Mother nature is really good at impacting once airtight seals, with changes in temperature and humidity doing a number on old wooden windows and doors. If you look at an exterior door from inside your home and see daylight sneaking in around it, you’ve got a draft problem.
The ultimate solution to avoid your home’s draftiness is to move to a Caribbean island. But, if that’s not looking like a real possibility, consider these other solutions.
Perhaps you’ve done this before. Done properly, weatherstripping is an excellent, low cost solution to blocking drafts. It’s essentially a strip of insulation you put around your windows and doors to cover up any gaps.
Hang Thick Curtains
Hey, anything that makes you feel comfortable, like a warm blanket on a cold winter’s night, may do the trick on windows, too.
Heavy thick curtains can provide great draft protection. It’s recommended to open your curtains during the day to let sunshine warm your home, and then close them at night to keep cold air drafts at bay. This article reveals some excellent benefits thermal curtains offer and tips on how to choose them.
Use Draft Stoppers
The bottoms of doors are notorious for letting air travel to and fro.
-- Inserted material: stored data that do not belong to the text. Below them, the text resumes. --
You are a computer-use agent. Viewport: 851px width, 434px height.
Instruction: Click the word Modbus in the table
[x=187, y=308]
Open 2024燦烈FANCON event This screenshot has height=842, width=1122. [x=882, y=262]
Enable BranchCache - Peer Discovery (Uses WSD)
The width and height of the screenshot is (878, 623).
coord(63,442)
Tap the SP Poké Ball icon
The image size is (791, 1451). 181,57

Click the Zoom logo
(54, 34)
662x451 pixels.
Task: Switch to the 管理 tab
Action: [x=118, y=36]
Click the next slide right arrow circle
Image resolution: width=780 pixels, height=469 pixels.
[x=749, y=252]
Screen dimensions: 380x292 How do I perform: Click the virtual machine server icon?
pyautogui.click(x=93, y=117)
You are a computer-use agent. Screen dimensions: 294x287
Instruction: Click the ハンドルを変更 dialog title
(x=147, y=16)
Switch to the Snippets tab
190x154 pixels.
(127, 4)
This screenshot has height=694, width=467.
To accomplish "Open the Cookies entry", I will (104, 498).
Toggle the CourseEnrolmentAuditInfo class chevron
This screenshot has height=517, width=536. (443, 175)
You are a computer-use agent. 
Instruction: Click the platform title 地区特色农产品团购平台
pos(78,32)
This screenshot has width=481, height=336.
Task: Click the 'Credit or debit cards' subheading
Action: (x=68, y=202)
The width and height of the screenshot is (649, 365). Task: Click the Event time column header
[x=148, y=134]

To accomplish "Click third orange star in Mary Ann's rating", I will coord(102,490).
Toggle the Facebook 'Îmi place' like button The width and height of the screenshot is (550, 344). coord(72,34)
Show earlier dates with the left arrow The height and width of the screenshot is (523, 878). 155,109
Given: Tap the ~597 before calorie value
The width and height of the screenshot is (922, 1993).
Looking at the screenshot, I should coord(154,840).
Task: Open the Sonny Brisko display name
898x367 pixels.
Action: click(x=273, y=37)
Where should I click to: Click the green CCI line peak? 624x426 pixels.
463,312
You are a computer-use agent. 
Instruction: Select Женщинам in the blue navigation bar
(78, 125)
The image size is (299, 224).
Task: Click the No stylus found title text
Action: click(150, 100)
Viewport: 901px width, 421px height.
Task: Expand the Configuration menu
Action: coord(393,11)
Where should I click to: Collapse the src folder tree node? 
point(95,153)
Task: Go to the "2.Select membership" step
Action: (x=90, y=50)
An easy and inexpensive way to put a stop to this airflow is by installing a bottom door draft stopper. You can easily buy one online, or if you’re feeling creative (and have a few pool noodles laying around), you can make one for yourself as you can see in this video:
Weatherize Your Windows with Plastic Film Insulation
Okay, now that we have you in the DIY mood, here’s a way to weatherize your windows (again, inexpensively) with plastic film insulation, bubble wrap, and double-sided tape. Oh, and a hair dryer.
Baseboards & Trim
Well, let’s not give windows and doors all the credit for leaving your home open to the elements. Baseboards and trim offer their share of draftiness. You’ll find these areas typically more of a problem in older homes. According to The Craftsman Blog:
In old houses the original baseboards and trim were often installed first and then the plasterer would come in and plaster up to them. This means that behind your trim there is nothing but empty space which makes a great place for drafts to start.
How to fix this? Use caulk to seal joints in the boards and gaps between the trim and plaster.
Plumbing and Electrical
Wherever plumbing and electrical enters and exits your home’s exterior, you’re very likely to find gaps. Not only cold air likes to come in this way. So do pests. We guess insects get cold, too. PrettyHandyGirl.com offers some great tips on how to handle this issue using foam gap sealant.
Speaking of Foam Gap Sealant, Don’t Forget Your Electrical Outlets
According to AGoodlyHome.com, gaps around electrical boxes on exterior walls and ceilings are a much great source of draft than you might imagine. That’s where your foam gap sealant, caulking, or even child-proof safety plugs come in.
Now’s the time to start thinking about closing the gaps on letting your home turn into an unintended winter wonderland. We hope these tips help you have a safe and comfortable winter.